When Larry the Cable Guy signed on to play Mater two years ago, he was just a rising comic on the circuit. The Blue Collar boom was yet to come but John Lasseter knew there was something about that voice. “I had never done voiceovers before,” Larry said. “I remember when I first started doing it, I did like the first five lines and I then I was starting to do another one, and I said, ‘John, can I do this line a little different because I just don’t feel comfortable the way they’ve got it written.’ And he said, ‘No, that’s what I want you to do. We love the voice. We want you to be this character so you do it how you want to. As long as you talk about the gist of what it’s talking about, I don’t care how you get there, just get there.’ That was a whole different thing. That’s when I started throwing stuff in and changing lines around. As long as I got where we were supposed to be, I could do that. That made it a lot more comfortable for me. The more I did it, the more I got comfortable in the studio.”
Bonnie Hunt plays her third Pixar character in Cars’s Porsche Sally. Such a sexy car might seem like a compliment, but Hunt only thought of Sally as a character. “From the very beginning, when John first called me, we didn’t even talk about what type of car it would be. We just talked character, which is so true to Pixar’s passion. So, it’s whether you are a bug, a monster, a toy or a car or a fish and you’re in a Pixar film, you’re going to have a heart and soul and dimension both technically, artistically and emotionally.”
NASCAR legend Richard Petty makes his acting debut as Cars’ champion The King. Although, he didn’t really consider it acting. Petty recalled, “Really, basically, John called one day and said, ‘Do you want to be in a movie?’ and I said, ‘What have I got to do?’ Then he told me the storyline of the movie and I said, ‘Yeah, that sounds great’. We just went and he give me a piece of paper and sort of led me into what the situation was so I could use expressions so he told me a little bit of where I was in the movie and leading into why I was supposed to be saying this stuff and what was going to be happening after me. I didn’t do any acting, I just went in a little studio and just read my little deal and we went to California and done that since we was racing up at Sedona and we dropped by and did that.”

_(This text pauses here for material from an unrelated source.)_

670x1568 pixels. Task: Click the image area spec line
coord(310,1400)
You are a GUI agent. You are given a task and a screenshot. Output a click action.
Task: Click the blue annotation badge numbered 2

Petty’s wife even got in on the deal. “My wife went with me and her and John got to talking and she got to talking about the good old days and how she used to take the kids, Kyle and all his sisters and everybody and went to the racetrack, and they would park in the infield and she had a station wagon and she’d put the back down and fix sandwiches for everybody and they’d just party and have a picnic. John got to talking to her and said ‘you want to be in the movie’? She said ‘what am I supposed to say or do?’ He sat right there and wrote her right into the script as needed. In my mind, he had an overall story and he just fills in whatever the situation is.”

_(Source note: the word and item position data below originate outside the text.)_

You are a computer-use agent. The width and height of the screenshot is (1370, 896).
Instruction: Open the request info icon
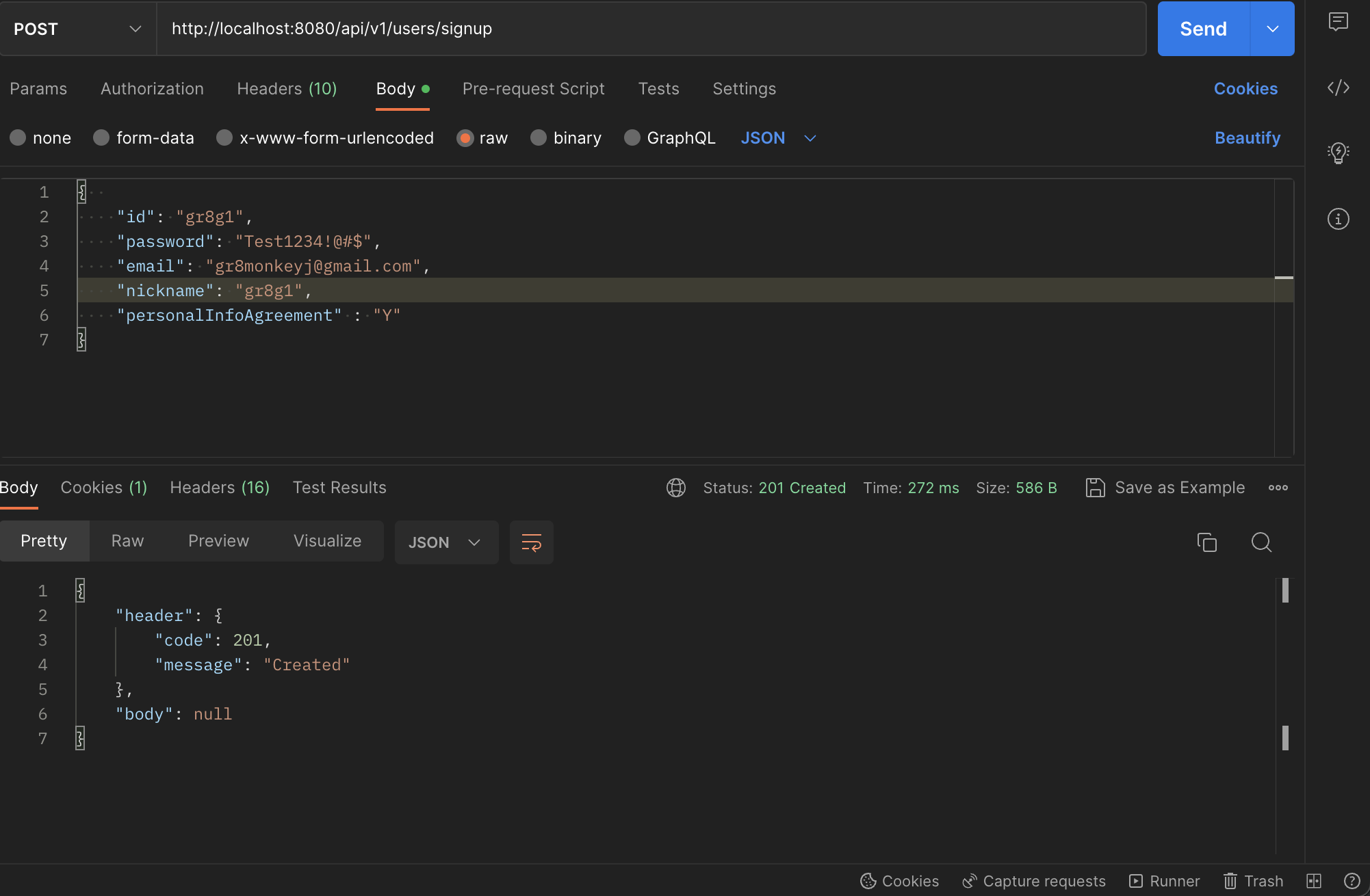(x=1338, y=219)
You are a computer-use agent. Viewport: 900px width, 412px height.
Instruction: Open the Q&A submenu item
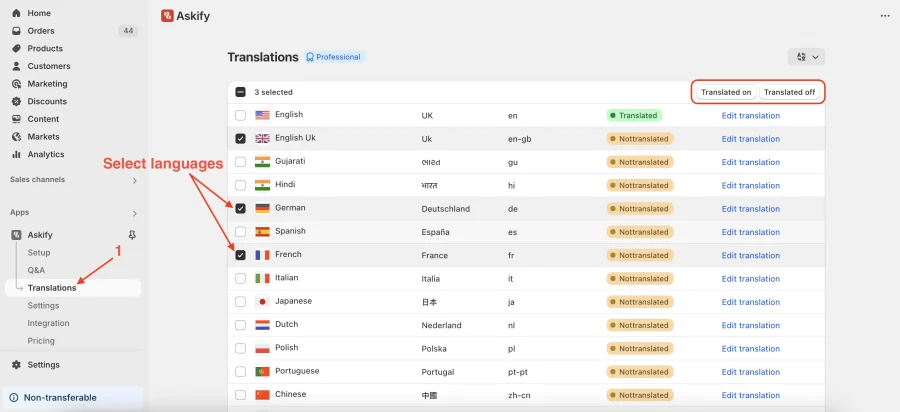click(x=36, y=270)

The staple of Pixar movies, John Ratzenberger returns as the voice of Mack, a Mack truck. Pixar often calls Ratzenberger their good luck charm because they’ve been blockbuster successes ever since they started casting him in their films. “That's up to them, not to me,” Ratzenberger said. “You dance with the one that brought you. And I just enjoy it because the beauty of it for me is I started my career in London years ago, worked with directors like Robert Aldrich and people who were directing films in the Golden Age of Hollywood. And this is like going back to that because they work on a film, work on a story for four years before they bring it to the screen. And they write about what they know about. A minute into the film, you forget you're watching animated cars because there's a heart and a soul. There's a story arc. It's like a Capra movie. Every single character has got their own story arc. It's not just two characters up front and everyone else is forgotten about. So their attention to detail is phenomenal. So for me, to be able to work with them on a yearly basis is a treat.”
Cheech Marin, who plays the low rider Ramon, felt comfortable lending his voice to the film because he got his start making spoken word albums. “Cheech and Chong records were animation without the animation,” Marin said. “So I grew up doing that, and I really like doing it, creating the whole world out of voice. It's a different kind of acting. It's like sculpting with a chainsaw. The arcs you describe are really big. It's very broad and it's very loud. I've always found that you can't get too big in animation because you're competing with this huge image that you have to match a voice to, and I found that other characters I've seen in animation where they try to do kind of a normal voice just, it just falls flat. So it's how to compete with that big rambunctious image. It's a tone you have to get. It's pretty loud. It's like the difference between film acting and stage acting. With stage acting you have to project out there. It's more akin to stage acting actually than film acting because the subtlety just doesn't work for animation.”